Electronic Communication Networks Explained

Classified by the SEC as an alternative trading system (ATS), an ECN makes money by charging a fee for each transaction to meet financial obligations. It attempts to eliminate the third party’s role in executing orders entered by an exchange market maker or an over-the-counter market maker and permits such orders to be entirely or partly executed. Orders placed through ECNs are usually limit orders.

The use of the ECN allows investors a way to trade outside traditional trading hours, providing a mechanism for those who either can’t be actively involved during normal market times or who prefer the flexibility offered by wider availability. It also avoids the wider spreads that are common when using a traditional broker and provides overall lower commissions and fees. For those concerned about privacy, the ECN can provide a level of anonymity to those who desire it. This can be particularly attractive to investors interested in making larger transactions.

One of the biggest drawbacks to using an ECN is the price to pay for using one.

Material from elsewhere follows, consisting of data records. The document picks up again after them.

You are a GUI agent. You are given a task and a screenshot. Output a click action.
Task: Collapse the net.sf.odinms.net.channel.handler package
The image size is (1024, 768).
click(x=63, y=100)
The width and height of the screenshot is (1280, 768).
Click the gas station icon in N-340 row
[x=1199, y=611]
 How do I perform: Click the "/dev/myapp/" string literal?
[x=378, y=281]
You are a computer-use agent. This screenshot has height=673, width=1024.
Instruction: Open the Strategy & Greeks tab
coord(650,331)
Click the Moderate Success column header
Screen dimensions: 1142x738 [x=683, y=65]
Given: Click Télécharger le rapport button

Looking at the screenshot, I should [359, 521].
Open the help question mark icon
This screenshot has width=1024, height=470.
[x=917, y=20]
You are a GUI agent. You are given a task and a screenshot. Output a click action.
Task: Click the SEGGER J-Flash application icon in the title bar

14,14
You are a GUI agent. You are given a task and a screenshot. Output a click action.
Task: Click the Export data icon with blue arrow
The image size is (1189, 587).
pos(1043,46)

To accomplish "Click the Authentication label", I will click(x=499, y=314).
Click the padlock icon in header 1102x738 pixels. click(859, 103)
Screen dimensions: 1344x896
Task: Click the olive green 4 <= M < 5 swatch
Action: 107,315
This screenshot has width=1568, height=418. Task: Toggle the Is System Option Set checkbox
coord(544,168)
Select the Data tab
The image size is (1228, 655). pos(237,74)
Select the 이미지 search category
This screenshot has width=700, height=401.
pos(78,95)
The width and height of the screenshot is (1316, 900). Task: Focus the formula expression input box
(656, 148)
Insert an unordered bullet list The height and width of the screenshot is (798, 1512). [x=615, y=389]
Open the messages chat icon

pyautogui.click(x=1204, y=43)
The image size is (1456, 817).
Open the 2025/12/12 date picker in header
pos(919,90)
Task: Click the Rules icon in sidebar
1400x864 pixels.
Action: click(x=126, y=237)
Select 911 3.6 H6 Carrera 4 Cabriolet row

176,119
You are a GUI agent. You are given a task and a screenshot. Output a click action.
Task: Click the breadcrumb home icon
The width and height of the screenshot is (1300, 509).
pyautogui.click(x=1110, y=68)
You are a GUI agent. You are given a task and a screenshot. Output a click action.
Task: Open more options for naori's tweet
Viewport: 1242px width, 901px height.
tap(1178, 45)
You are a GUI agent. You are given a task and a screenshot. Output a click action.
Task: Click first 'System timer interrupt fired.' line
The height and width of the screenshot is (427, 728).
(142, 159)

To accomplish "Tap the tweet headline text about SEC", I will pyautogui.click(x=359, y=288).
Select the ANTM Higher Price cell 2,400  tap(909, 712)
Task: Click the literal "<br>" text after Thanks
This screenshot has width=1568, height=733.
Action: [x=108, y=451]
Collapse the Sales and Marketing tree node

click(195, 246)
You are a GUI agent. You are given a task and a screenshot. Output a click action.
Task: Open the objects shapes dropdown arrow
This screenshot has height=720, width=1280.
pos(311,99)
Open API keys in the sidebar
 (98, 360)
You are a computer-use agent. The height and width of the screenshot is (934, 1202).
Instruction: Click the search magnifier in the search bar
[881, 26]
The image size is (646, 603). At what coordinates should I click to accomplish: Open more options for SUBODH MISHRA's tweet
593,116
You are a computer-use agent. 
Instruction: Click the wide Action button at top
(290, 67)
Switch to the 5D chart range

Access fees and commission charges can be costly and are difficult to avoid. Per-trade-based commissions can be costly and can affect your bottom line and your profitability.

Key Takeaways

  • An electronic communication network (ECN) is a digital system that matches buyers and sellers looking to trade securities in the financial markets.
  • The system allows brokerages and investors in different geographic areas to trade without a third party involved, offering privacy for investors.
  • The system enables trading to happen outside of traditional trading hours, therefore enabling investors to react to or anticipate after-hours news.
  • One of the downsides of using ECNs is that they have access fees and commission charges that can jack up the overall price of use.

Functions Provided by an Electronic Communication Network

ECNs are computer-based systems that display the best available bid and ask quotes from multiple market participants, and then automatically match and execute orders. They not only facilitate trading on major exchanges during market hours but also are used for after-hours trading and foreign currency trading.

ECNs allow for automated trading, passive order matching and speedy execution.

Some ECNs are designed to serve institutional investors, while others are designed to serve retail investors.

Real World Examples of Electronic Communication Networks

Some of the different ECNs include Instinet, SelectNet and NYSE Arca. Instinet was the first ECN, founded in 1969, and is used by small brokerages and for transactions between institutions. It is widely used by market makers for NASDAQ trades, but individuals and small firms can also use it.

SelectNet is used primarily by market makers, but it does not require immediate order execution and helps investors trade with specific market makers. NYSE Arca grew out of the merger between the New York Stock Exchange (NYSE) and Archipelago, an early ECN from 1996. It facilitates electronic stock trading on major U.S. exchanges such as the NYSE and NASDAQ.

In foreign exchange markets, certain Forex brokers are designated as ECN brokers who can facilitate currencies trades across electronic matching networks.

1969

The year that Instinet, the first electronic communication network (ECN), was founded.

Other Alternative Trading Systems

Along with ECNs, matching systems and call markets are also considered forms of an ATS. Matching systems receive orders and route the activity through a matching engine instance where the prices are checked against current resting limit orders.

If no match is found, the order is placed in the book immediately as a quote. Call markets accept orders one at a time, with buying and selling prices determined based on the exchange activity after the order is placed.